Retype, word for word, each line between the lines holding "Open Chrome three-dot overflow menu" and "Task: Collapse the", inclusive, and leave the rest of the data alone.

(Saved entries)
- Opening Delimiter -

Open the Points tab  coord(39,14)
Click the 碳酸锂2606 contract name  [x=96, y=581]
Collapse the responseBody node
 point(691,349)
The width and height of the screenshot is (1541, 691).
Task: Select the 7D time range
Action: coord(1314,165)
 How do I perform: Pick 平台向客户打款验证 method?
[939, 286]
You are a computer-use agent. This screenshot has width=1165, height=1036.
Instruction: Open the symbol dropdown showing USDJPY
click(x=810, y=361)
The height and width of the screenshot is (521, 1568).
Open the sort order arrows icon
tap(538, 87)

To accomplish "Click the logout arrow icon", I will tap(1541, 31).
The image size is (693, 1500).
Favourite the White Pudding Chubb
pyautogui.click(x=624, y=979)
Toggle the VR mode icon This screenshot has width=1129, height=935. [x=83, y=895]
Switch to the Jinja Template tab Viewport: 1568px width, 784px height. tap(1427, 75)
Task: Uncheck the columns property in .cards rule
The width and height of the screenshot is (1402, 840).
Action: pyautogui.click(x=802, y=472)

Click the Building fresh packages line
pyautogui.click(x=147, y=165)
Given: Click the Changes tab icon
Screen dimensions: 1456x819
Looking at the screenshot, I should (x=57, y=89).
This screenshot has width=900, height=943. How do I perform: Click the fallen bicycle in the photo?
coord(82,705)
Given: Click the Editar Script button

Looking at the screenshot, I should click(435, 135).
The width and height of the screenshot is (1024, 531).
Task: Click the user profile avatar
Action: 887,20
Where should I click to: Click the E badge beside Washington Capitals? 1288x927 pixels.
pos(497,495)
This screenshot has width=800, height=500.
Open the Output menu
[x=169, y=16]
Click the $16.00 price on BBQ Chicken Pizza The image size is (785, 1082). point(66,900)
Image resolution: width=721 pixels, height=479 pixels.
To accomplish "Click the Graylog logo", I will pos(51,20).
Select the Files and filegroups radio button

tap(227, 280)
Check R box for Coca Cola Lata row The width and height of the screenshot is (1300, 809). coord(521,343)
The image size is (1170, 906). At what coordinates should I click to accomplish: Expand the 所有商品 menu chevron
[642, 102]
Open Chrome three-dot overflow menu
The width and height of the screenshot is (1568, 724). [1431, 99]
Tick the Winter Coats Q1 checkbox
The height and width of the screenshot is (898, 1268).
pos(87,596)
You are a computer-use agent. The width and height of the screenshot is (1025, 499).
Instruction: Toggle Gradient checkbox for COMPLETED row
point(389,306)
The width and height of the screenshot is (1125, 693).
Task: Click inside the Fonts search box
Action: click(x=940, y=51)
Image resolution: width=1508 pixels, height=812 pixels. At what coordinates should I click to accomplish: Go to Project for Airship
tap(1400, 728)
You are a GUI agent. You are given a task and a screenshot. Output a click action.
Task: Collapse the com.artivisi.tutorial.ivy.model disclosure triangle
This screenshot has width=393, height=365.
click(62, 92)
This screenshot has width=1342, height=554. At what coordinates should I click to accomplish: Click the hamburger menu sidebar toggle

- Closing Delimiter -

Solution to the exercise —
Open Chrome three-dot overflow menu
The width and height of the screenshot is (1568, 724). [1431, 99]
Tick the Winter Coats Q1 checkbox
The height and width of the screenshot is (898, 1268).
pos(87,596)
You are a computer-use agent. The width and height of the screenshot is (1025, 499).
Instruction: Toggle Gradient checkbox for COMPLETED row
point(389,306)
The width and height of the screenshot is (1125, 693).
Task: Click inside the Fonts search box
Action: click(x=940, y=51)
Image resolution: width=1508 pixels, height=812 pixels. At what coordinates should I click to accomplish: Go to Project for Airship
tap(1400, 728)
You are a GUI agent. You are given a task and a screenshot. Output a click action.
Task: Collapse the com.artivisi.tutorial.ivy.model disclosure triangle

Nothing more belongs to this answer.